At present Spanish America furnishes no other pearls for trade than those of the gulf of Panama, and the mouth of the Rio de la Hacha. On the shoals which surround Cubagua, Coche, and the island of Margareta, the fishery is as much neglected as on the coasts of California.* (* I am astonished at never having heard, in the course of my travels, of pearls found in the fresh-water shells of South America, though several species of the Unio genus abound in the rivers of Peru.) It is believed at Cumana, that the pearl-oyster has greatly multiplied after two centuries of repose; and in 1812, some new attempts were made at Margareta for the fishing of pearls. It has been asked, why the pearls found at present in shells which become entangled in the fishermen's nets are so small, and have so little brilliancy,* whilst, on the Spaniards' arrival, they were extremely beautiful, though the Indians doubtless had not taken the trouble of diving to collect them. (* The inhabitants of Araya sometimes sell these small pearls to the retail dealers of Cumana. The ordinary price is one piastre per dozen.) The problem is so much the more difficult to solve, as we know not whether earthquakes may have altered the nature of the bottom of the sea, or whether the changes of the submarine currents may have had an influence either on the temperature of the water, or on the abundance of certain mollusca on which the Aronde feeds.

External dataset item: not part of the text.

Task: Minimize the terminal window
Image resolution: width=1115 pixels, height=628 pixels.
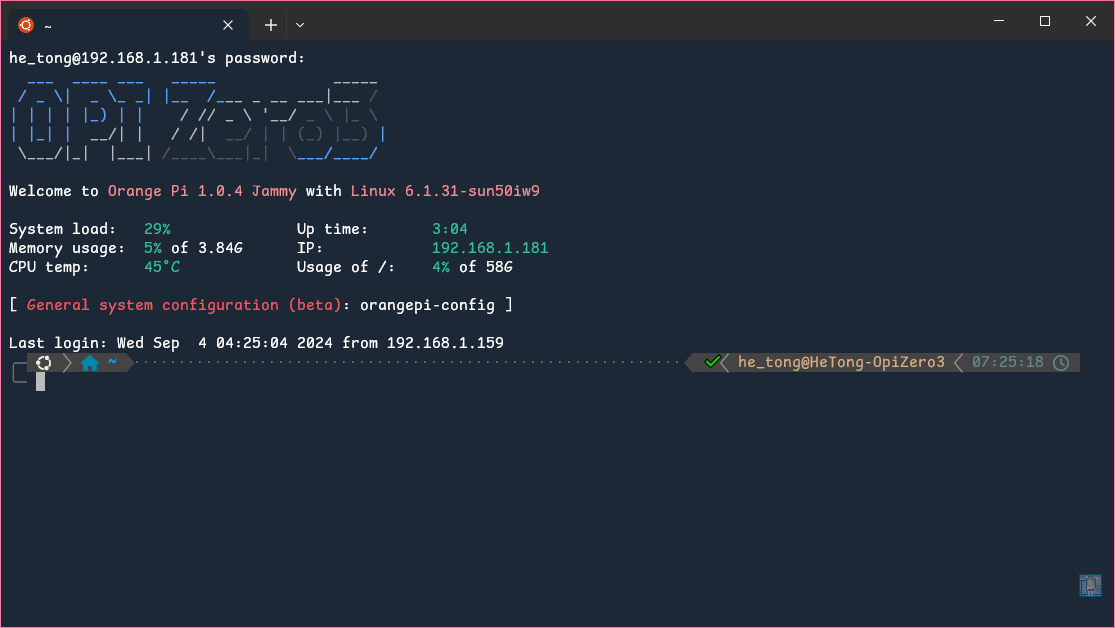Action: pos(998,21)

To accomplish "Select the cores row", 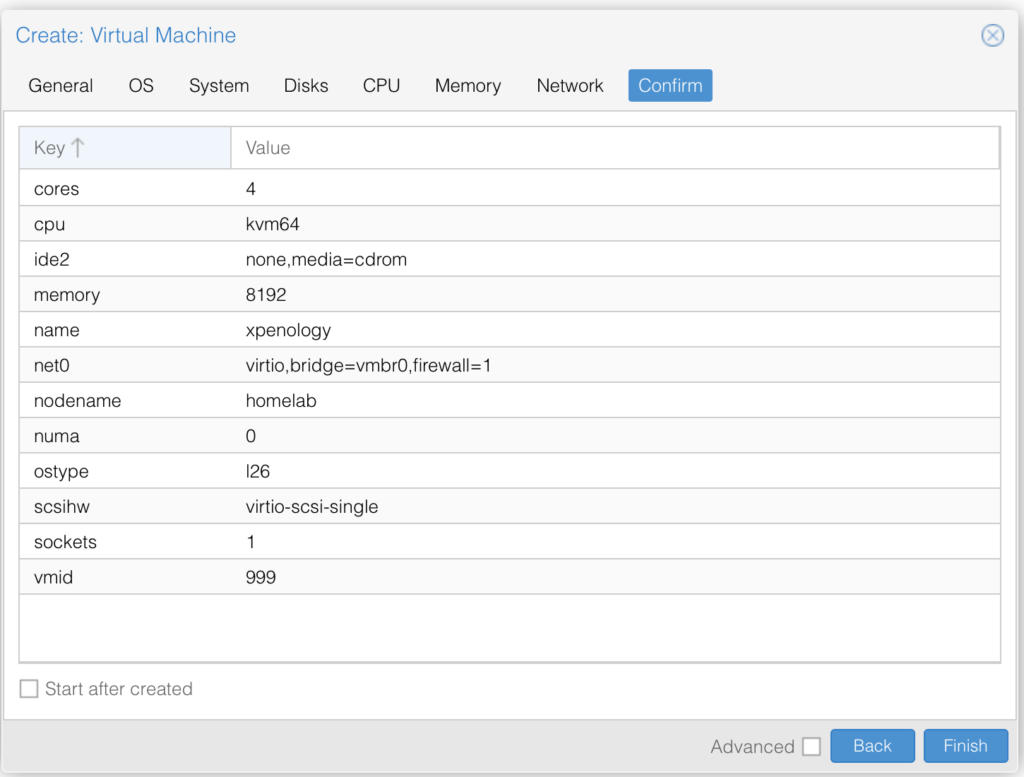I will (509, 189).
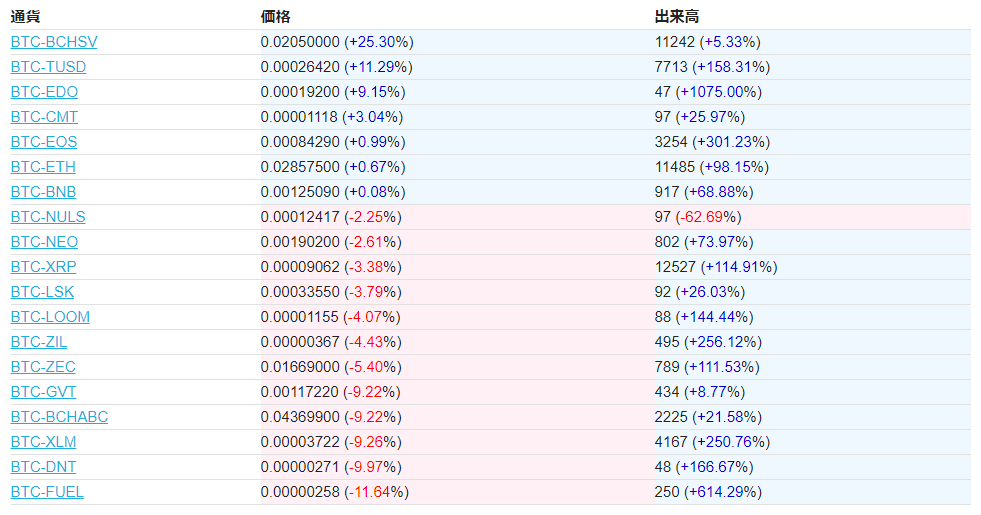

On the morning of the 20th our host's son, a young and very robust Indian, conducted us by the way of Barigon and Caney to the village of Maniquarez, which was four hours' walk. From the effect of the reverberation of the sands, the thermometer kept up to 31.3 degrees. The cylindric cactus, which bordered the road, gave the landscape an appearance of verdure, without affording either coolness or shade. Before our guide had walked a league, he began to sit down every moment, and at length he wished to repose under the shade of a fine tamarind tree near Casas de la Vela, to await the approach of night. This characteristic trait, which we observed every time we travelled with Indians, has given rise to very erroneous ideas of the physical constitutions of the different races of men. The copper-coloured native, more accustomed to the burning heat of the climate, than the European traveller, complains more, because he is stimulated by no interest. Money is without attraction for him; and if he permits himself to be tempted by gain for a moment, he repents of his resolution as soon as he is on the road. The same Indian, who would complain, when in herborizing we loaded him with a box filled with plants, would row his canoe fourteen or fifteen hours together, against the strongest current, because he wished to return to his family. In order to form a true judgment of the muscular strength of the people, we should observe them in circumstances where their actions are determined by a necessity and a will equally energetic.